Firefox's new Private Browsing with Tracking Protection setting "actively blocks content like ads, analytics trackers and social share buttons that may record your behavior
without your knowledge across sites," Nick Nguyen, vice president of Firefox Product, wrote today in a blog post.
The tracking protection feature will only be available when people
select Firefox's "private browsing" mode to navigate the Web.
Mozilla boasts that its new tool offers better anti-tracking features than those of the other major browser developers. "With the
release of Tracking Protection in Firefox Private Browsing we are leading the industry by giving you control over the data that third parties receive from you online," Nguyen writes.
In the
past, Firefox's private browsing feature deleted users' cookies and their browser histories when they closed private windows. But the new "tracking protection" feature goes further by preventing
cookies, pixels, and other tracking mechanisms from ever loading.

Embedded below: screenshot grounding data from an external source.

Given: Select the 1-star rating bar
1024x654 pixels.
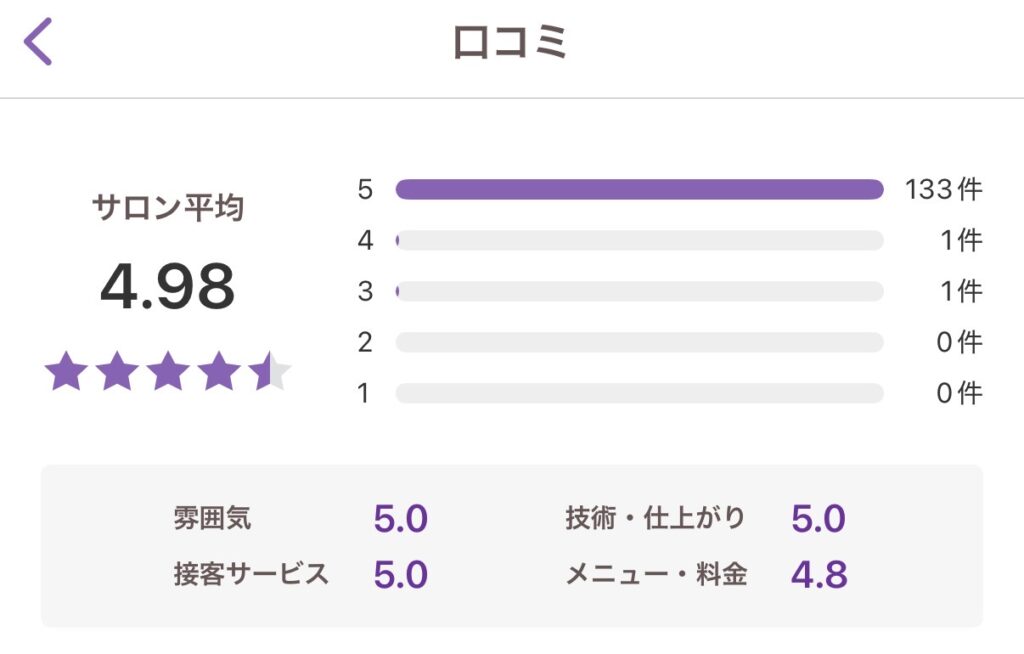Looking at the screenshot, I should coord(639,393).
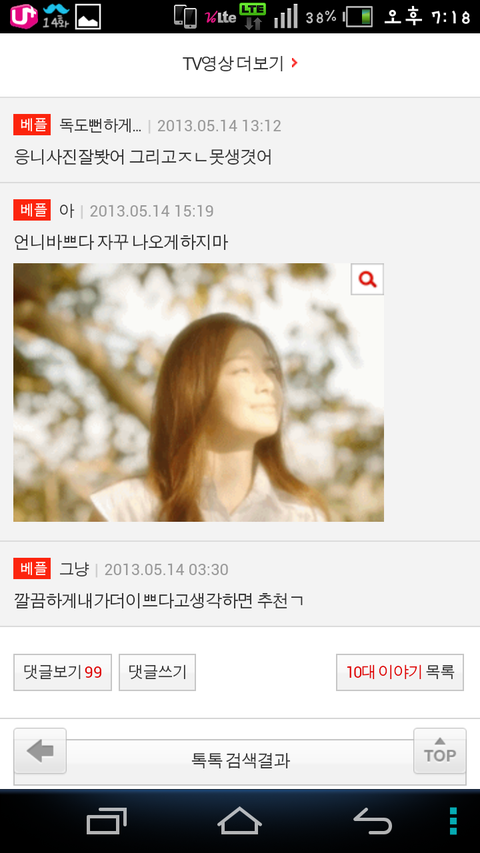
Task: Select comment 언니바쁘다 자꾸 나오게하지마
Action: click(121, 243)
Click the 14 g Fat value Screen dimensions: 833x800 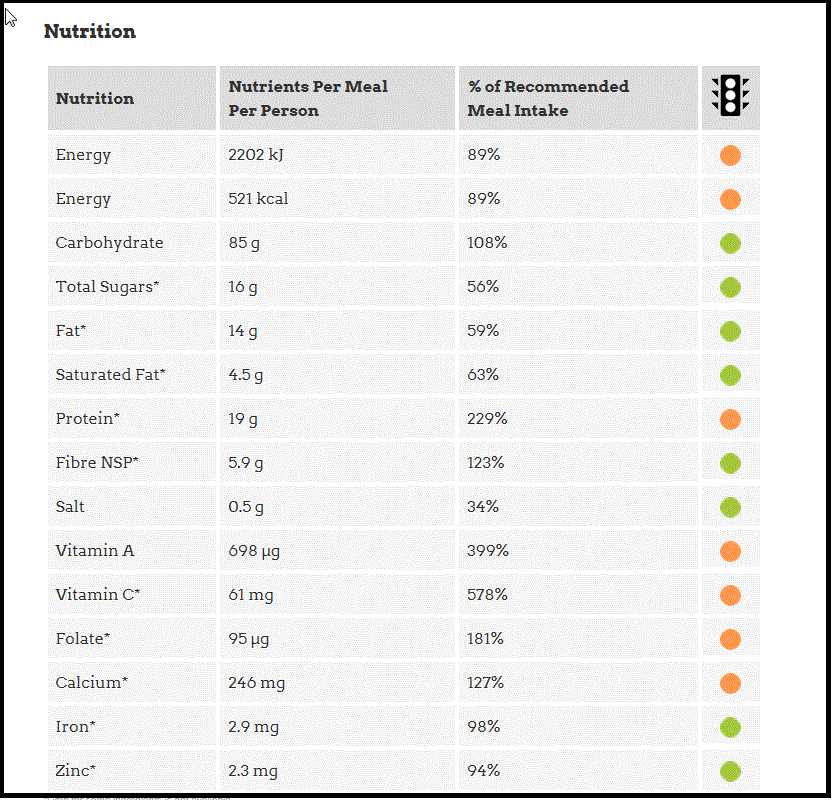[x=242, y=331]
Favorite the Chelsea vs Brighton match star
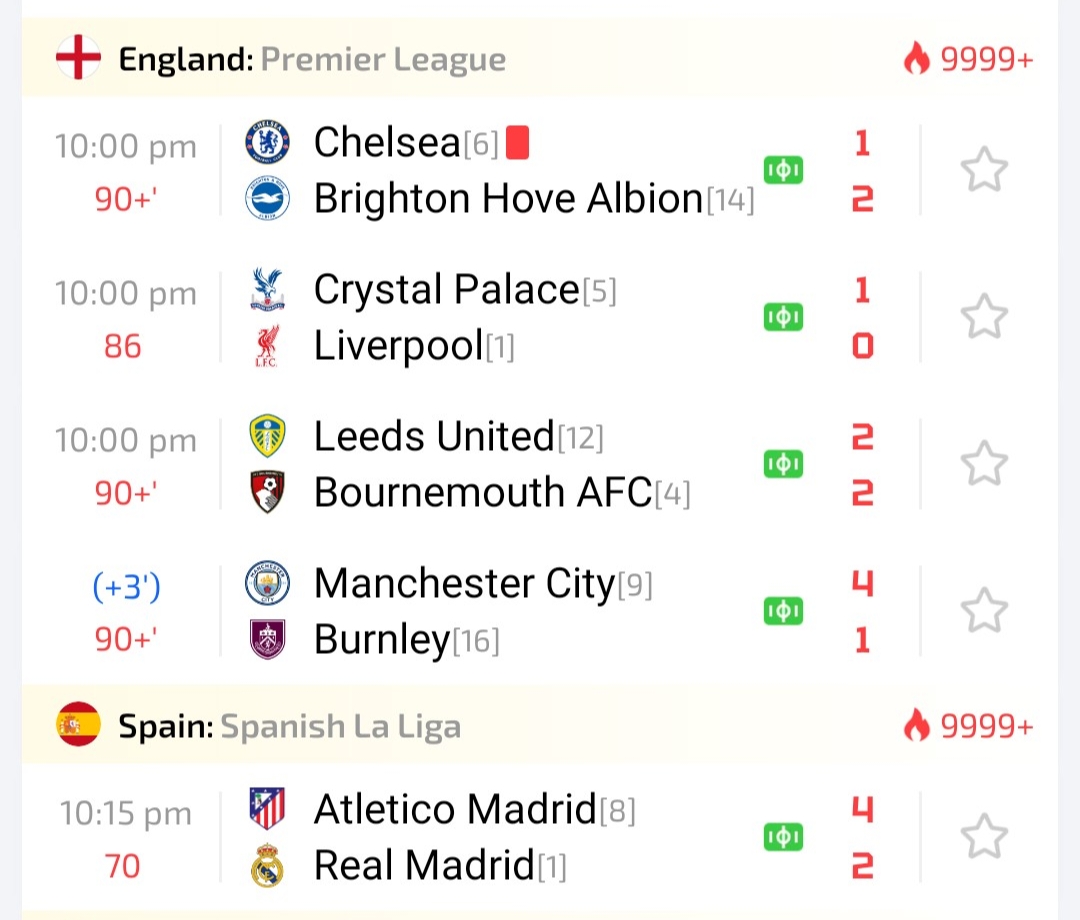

The tool also allows users to go back and forth between private and non-private browsing, "depending on how much data they
want to share at any given time," Nguyen says in an email to MediaPost.
News of Mozilla's move was cheered by the Electronic Frontier Foundation's chief computer scientist Peter Eckersley.
"This is the kind of measure that's necessary to offer a genuine private browsing experience," Eckersely tells MediaPost.
At the same time, the move doesn't appear to be as aggressive a stance
against third-party trackers as the company planned in 2013. That February, Mozilla said Firefox would soon start blocking third-party tracking cookies by default.
That announcement drew heated complaints from industry groups like the Association of National Advertisers, which called the decision "extraordinarily counterproductive for consumers and
business.” IAB general counsel Mike Zaneis called it a "nuclear first strike" against the ad industry.
In May of
that year, Mozilla retreated. The company said at the time that the
cookie-blocking patch needed more work.